Whistleblower’s Attorney’s Communications with Regulators Found to be Protected by Work Product Doctrine
A California Magistrate Judge in BofI Federal Bank v. Erhart ruled that a whistleblower’s attorney’s communications sent to federal regulators were protected by the attorney work product doctrine. No. 15-cv-2353 (S.D. Cal. Aug. 5, 2016). The court concluded that the whistleblower’s attorney had not waived work product protection through her disclosure to third-party regulators, finding that she and the regulators shared a common interest.
The Company hired the employee in 2013 as an entry-level staff internal auditor. In March 2015, the Company allegedly learned that he failed to complete audits assigned to him and had conducted his own unapproved investigations. The employee then received unpaid leave under the FMLA, but did not return to work after the leave period ended and the Company terminated his employment for alleged job abandonment.
On October 13, 2015, the employee filed suit under Section 806 of SOX and California state law, claiming his employment was terminated for uncovering violations of law and reporting them to his supervisors. Later that day, a newspaper published an article that described the complaint and included a statement from his attorney. The following day, the Company’s stock suffered a 30% decline. The Company then filed suit against the employee, asserting federal computer fraud and state law claims based on his alleged theft of the Company’s confidential and privileged documents. The complaint further alleged that the employee disseminated stolen documents and confidential information to third parties, including in his whistleblower complaint and to the newspaper, which caused the decline in the stock price.

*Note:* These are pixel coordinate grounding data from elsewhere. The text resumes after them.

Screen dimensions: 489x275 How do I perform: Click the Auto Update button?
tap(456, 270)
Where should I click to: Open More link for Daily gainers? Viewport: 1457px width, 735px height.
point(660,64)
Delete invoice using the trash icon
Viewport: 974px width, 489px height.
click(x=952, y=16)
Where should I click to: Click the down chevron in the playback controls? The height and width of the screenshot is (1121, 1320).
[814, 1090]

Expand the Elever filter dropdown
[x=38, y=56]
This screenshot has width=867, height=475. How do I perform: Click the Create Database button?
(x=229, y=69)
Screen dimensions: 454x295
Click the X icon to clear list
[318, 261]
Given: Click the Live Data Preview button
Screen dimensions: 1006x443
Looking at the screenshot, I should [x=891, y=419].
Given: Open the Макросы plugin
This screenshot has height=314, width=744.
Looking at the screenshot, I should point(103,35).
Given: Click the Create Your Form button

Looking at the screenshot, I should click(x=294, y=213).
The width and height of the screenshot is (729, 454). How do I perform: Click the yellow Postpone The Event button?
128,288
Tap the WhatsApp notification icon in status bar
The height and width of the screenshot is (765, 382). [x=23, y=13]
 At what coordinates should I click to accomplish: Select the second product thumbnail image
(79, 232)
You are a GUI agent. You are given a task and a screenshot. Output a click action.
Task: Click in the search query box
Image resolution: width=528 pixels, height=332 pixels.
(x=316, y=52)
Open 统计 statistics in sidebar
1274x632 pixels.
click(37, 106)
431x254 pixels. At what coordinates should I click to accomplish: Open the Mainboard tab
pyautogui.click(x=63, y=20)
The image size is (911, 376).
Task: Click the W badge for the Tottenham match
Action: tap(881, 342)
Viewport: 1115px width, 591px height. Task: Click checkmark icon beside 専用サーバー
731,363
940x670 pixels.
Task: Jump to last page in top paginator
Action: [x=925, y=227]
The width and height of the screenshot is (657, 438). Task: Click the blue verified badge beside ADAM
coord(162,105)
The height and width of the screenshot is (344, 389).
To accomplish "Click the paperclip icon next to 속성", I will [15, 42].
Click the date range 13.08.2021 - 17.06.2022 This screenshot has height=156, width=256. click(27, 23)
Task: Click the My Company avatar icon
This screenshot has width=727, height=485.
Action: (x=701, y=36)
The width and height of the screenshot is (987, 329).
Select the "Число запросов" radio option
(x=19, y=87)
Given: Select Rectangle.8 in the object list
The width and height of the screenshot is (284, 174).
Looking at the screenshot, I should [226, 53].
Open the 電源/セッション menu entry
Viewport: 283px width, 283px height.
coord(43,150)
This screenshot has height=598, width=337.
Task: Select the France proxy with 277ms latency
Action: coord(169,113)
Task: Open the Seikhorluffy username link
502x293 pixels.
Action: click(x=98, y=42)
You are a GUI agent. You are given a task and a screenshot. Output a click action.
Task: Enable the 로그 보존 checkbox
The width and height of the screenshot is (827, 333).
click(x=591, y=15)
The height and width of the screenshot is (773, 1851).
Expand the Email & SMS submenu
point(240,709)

Discovery Dispute Regarding Whistleblower’s Attorney’s Communications with SEC and OCC
Allegedly suspecting that the employee’s attorney was complicit in disseminating information to the media, the Company served a subpoena on her to obtain her non-privileged communications with the media and other third parties. The employee’s attorney objected and the Company successfully moved to compel. She then produced documents concerning her communications with the newspaper and other third parties, but claimed that her communications with two federal regulators, the SEC and the Office of the Comptroller of Currency (“OCC”), were protected as attorney work product. The Company objected and moved for contempt, arguing that the documents were not created in anticipation of litigation and were provided to third parties, which waived any work product protection. Magistrate Judge Stormes sided with the employee’s attorney, finding that
By sending these communications to law enforcement agencies, [the employee’s counsel] did not waive work product protection: ‘[A]ttorney work-product protection is not automatically waived upon disclosure to third parties … because ‘the purpose of the work-product rule is … to protect it only from the knowledge of opposing counsel and his client.’ [citations omitted] Further, ‘[d]isclosure to [a] person with interest common to that of attorney or client is not inconsistent with intent to invoke work product doctrine’s protection and would not amount to waiver.’ [citations omitted] In the context of work product, common interest is more broadly construed to include disclosure to third parties. [citations omitted].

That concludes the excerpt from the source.